According to a Infonetics Research, telecom operators worldwide will hold on their cash for the year 2010. Capital expenditure (capex) will touch rock bottom in 2010. Global capex is forecast to decline at most 6% in 2009, claims the research.
The new investment cycle will start in 2011, driven by 3G rollouts in India, and central and Latin America; the start of 3G rollouts in Africa; and a ramp-up in LTE deployments in Australia, Brazil, western Europe, Japan, and North America.
“Global telecom service provider capital expenditures hit a plateau in 2008, marking the end of a 5 year investment cycle and the beginning of a 3 year disinvestment cycle, albeit a less dramatic one than what followed the great telecom crash of 2000. Capex will bottom down in 2010,” predicts Stephane Teral, principal analyst, mobile and FMC infrastructure, Infonetics Research.

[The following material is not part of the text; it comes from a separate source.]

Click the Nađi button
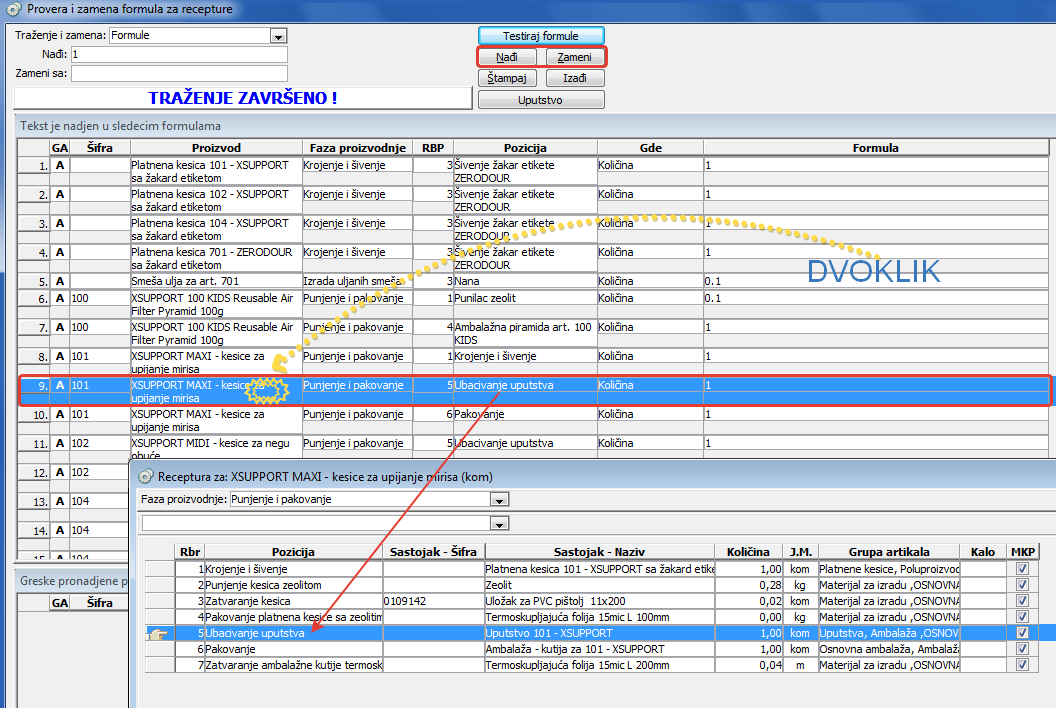This screenshot has width=1056, height=708. pos(507,57)
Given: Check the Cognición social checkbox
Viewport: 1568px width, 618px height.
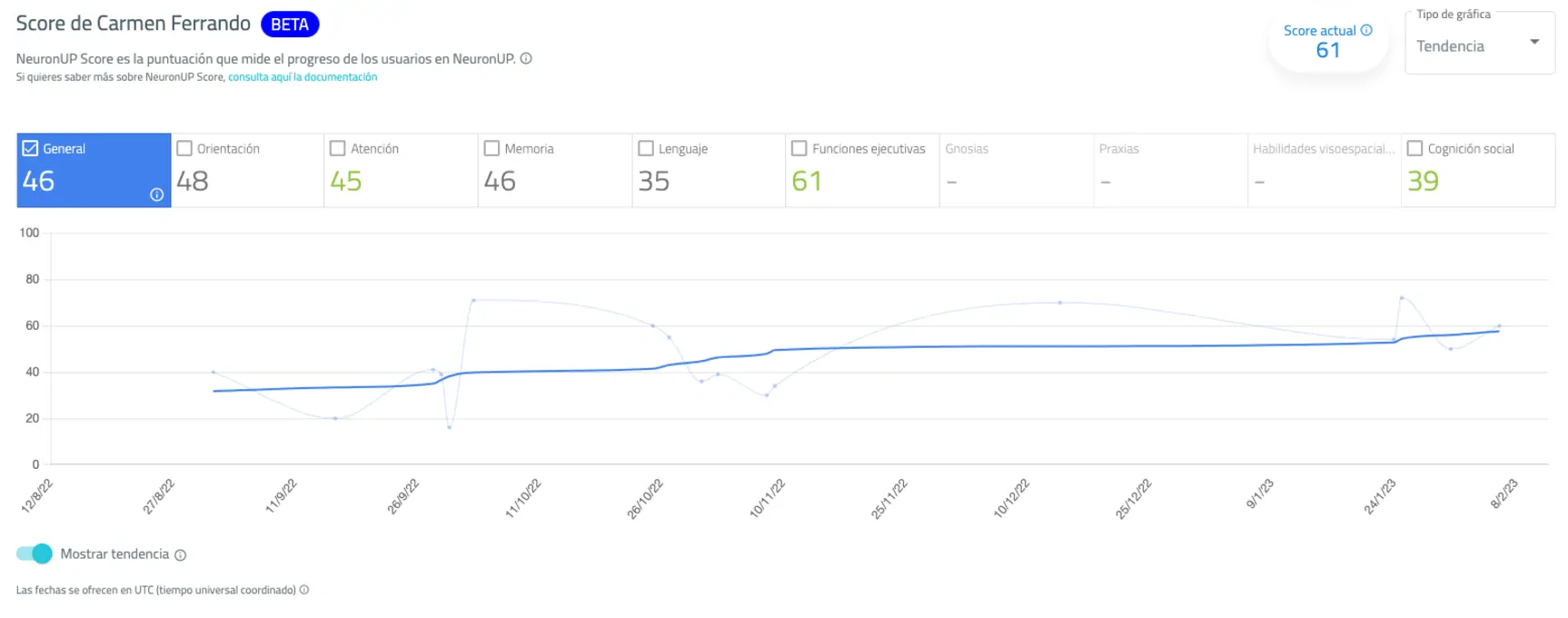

In the year 2008 SP, worldwide spent $305 bn on capital expenditure projects, mostly on network infrastructure upgrades. Global capex is forecast to decline mainly due to a significant capex shakeout in the Middle East and Africa, a weakening US dollar, expected declines in the Brazil real and Mexican peso, and delays in the US broadband stimulus funding. Infonetics anticipates a year-end bump up in capex, which can bring the overall capex decline in 2009 to less than 6%.
Mainly due to the currency effects, worldwide service provider revenue is forecast to decline only very slightly in 2009, to $1.67 tn, driven by mobile communication services, as consumers continue to hold on to their mobile services during tough economic times. Mobile infrastructure will continue to dominate the total global telecom and datacom spending, followed by voice equipment.
“Optical network hardware is a bright spot in today's tightened capex environment, with a decent single-digit percent spending growth expected in 2009, despite currency devaluations,” says Stephane.